Morreu na quinta-feira (4/6), em Itabira, a escritora, ativista quilombola e liderança comunitária Rosemary Alvares de Souza, conhecida como Dona Rosinha. A informação foi confirmada pela Pallas Editora, que publicou a autora.

Aos 67 anos, ela havia lançado recentemente seu primeiro livro, “Memórias do meu quilombo”, obra com prefácio de Conceição Evaristo que reúne lembranças, histórias e experiências construídas ao longo de décadas no Quilombo Santo Antônio, comunidade onde viveu e atuou em defesa dos direitos de seus moradores.

Liderança histórica do quilombo, Dona Rosinha presidiu por dois mandatos a Associação do Quilombo Santo Antônio e a Interassociação dos Amigos de Bairros de Itabira.

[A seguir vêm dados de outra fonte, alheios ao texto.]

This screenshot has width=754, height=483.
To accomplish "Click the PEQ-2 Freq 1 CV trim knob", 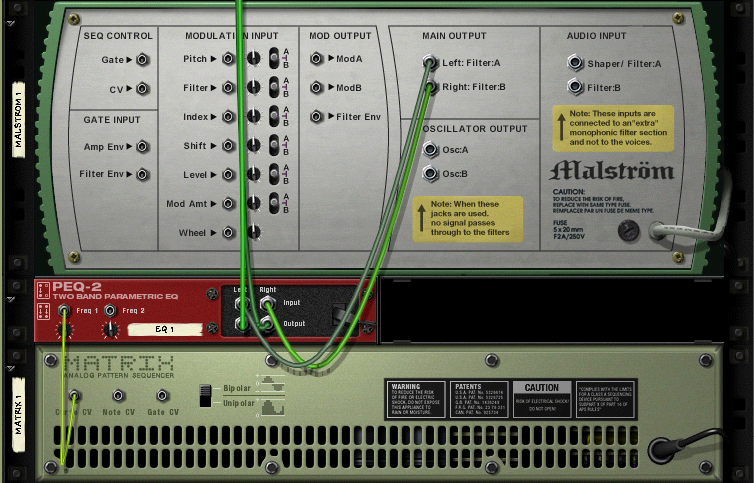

Também integrou a rede nacional de enfrentamento à violência contra mulheres e atuou por mais de 12 anos como conselheira da sociedade civil no município.

Natural de Belo Horizonte, ela foi criada pela tia, Dona Tita, matriarca do Quilombo Santo Antônio. Ao longo da vida, trabalhou como faxineira, vendedora e balconista, sem abandonar o hábito da escrita, cultivado desde a juventude. Em entrevistas, costumava dizer que registrava no papel tanto momentos de tristeza quanto de alegria.

Foram décadas de anotações reunidas em cadernos até que, em 2023, Conceição Evaristo conheceu os textos durante visita ao quilombo. Impactada pelo material, apresentou os escritos à editora da Pallas e escreveu o prefácio de “Memórias do meu quilombo”, publicado neste ano.

Ao comentar a morte da autora, Conceição destacou a dimensão afetiva e literária de sua trajetória. “Dona Rosinha se foi e nos deixa seu texto-vida. A sua boa prosa. O seu olhar, o seu sorriso, a sua alegria ao ver publicado o seu primeiro livro. Ela estava plena; de letras, de escrita, de palavras, de vida”, afirmou a escritora em nota enviada à imprensa.

A publicação transformou Dona Rosinha em presença frequente em debates sobre literatura, memória, ancestralidade e cultura quilombola.

Neste domingo (7), ela participaria d’A Feira do Livro, em São Paulo, ao lado de Bianca Santana. O encontro foi mantido e será convertido em homenagem, segundo a organização do evento. A autora também integraria a programação do Festival Literário Internacional de Minas Gerais (FliMinas), na terça-feira (9/6). No lugar do bate-papo, haverá homenagem à autora.

Viúva, Dona Rosinha deixa o filho Vinícios Souza e a neta Ana Luiza. O velório será neste sábado (7/6), a partir das 8h, na Fundação Cultural Carlos Drummond de Andrade, em Itabira.